Bayram “tatil”ini Siyaset, Ekonomi ve Toplum Araştırmaları Vakfı’nın (SETA) DAİŞ, PKK, PYD, Enerji, İran, Libya (...) “mevzuları” hakkındaki raporlarını okuyarak değerlendirmeye çalıştım.
Bir iftar buluşmasıvesile oldu; Burhanettin Duran ve Fahrettin Altun kardeşlerimizin davetleri sayesinde daha yakından tanıma imkânı bulduğumuz SETA’nın raporlarını okumanızı hararetle tavsiye ederim.
“Gezici” arkadaşlarım da okusun; onlar da “basmakalıp yaklaşımların” ötesine geçerek, doğru “bilgiye” ulaşma imkânını bulmuş olurlar.
Neyin ne olduğunu bil, önce bilgi sahibi ol, ardından bu bilginin üzerine “fikir” inşa et.
Bilmeden ahkâm kesmek genel hastalığımız, Recep Tayyip Erdoğan ruhunu ölesiye destekleyenler de ölesiye karşı çıkanlar da, -istisnalar müstesna- sloganlarla götürüyor işi.
Herkes “safını” belirlemiş, milleti de “saf” bellemiş, bulunduğu yerden karşı tarafa atış yapıyor!
Neyin doğru neyin yanlış olduğu önemli değil, önemli olan “çıkar”lar;
kim nereden menfaat umuyorsa oraya çalışıyor, kimin nereden menfaati kesilmişse oraya çakıyor…
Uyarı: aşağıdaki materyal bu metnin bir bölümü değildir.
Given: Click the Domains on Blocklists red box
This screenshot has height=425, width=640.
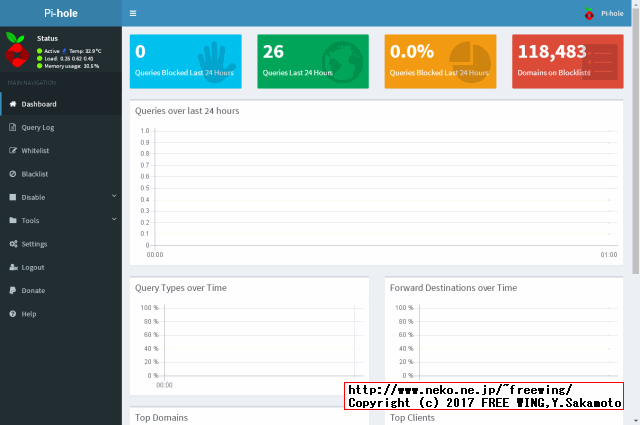Looking at the screenshot, I should (568, 60).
Birilerinin ya da birinin gözüne girmek için “kardeşlik hukuku”nu, “bir fincan kahve”nin hatırını hiçe sayanlar, pozisyonunu almadan önce kimin ne söyleyeceğini bekleyenler ve “saldır CO!” komutunu alır almaz harekete geçenler…
Önce bir “delikanlı” olabilsek…
Sonra…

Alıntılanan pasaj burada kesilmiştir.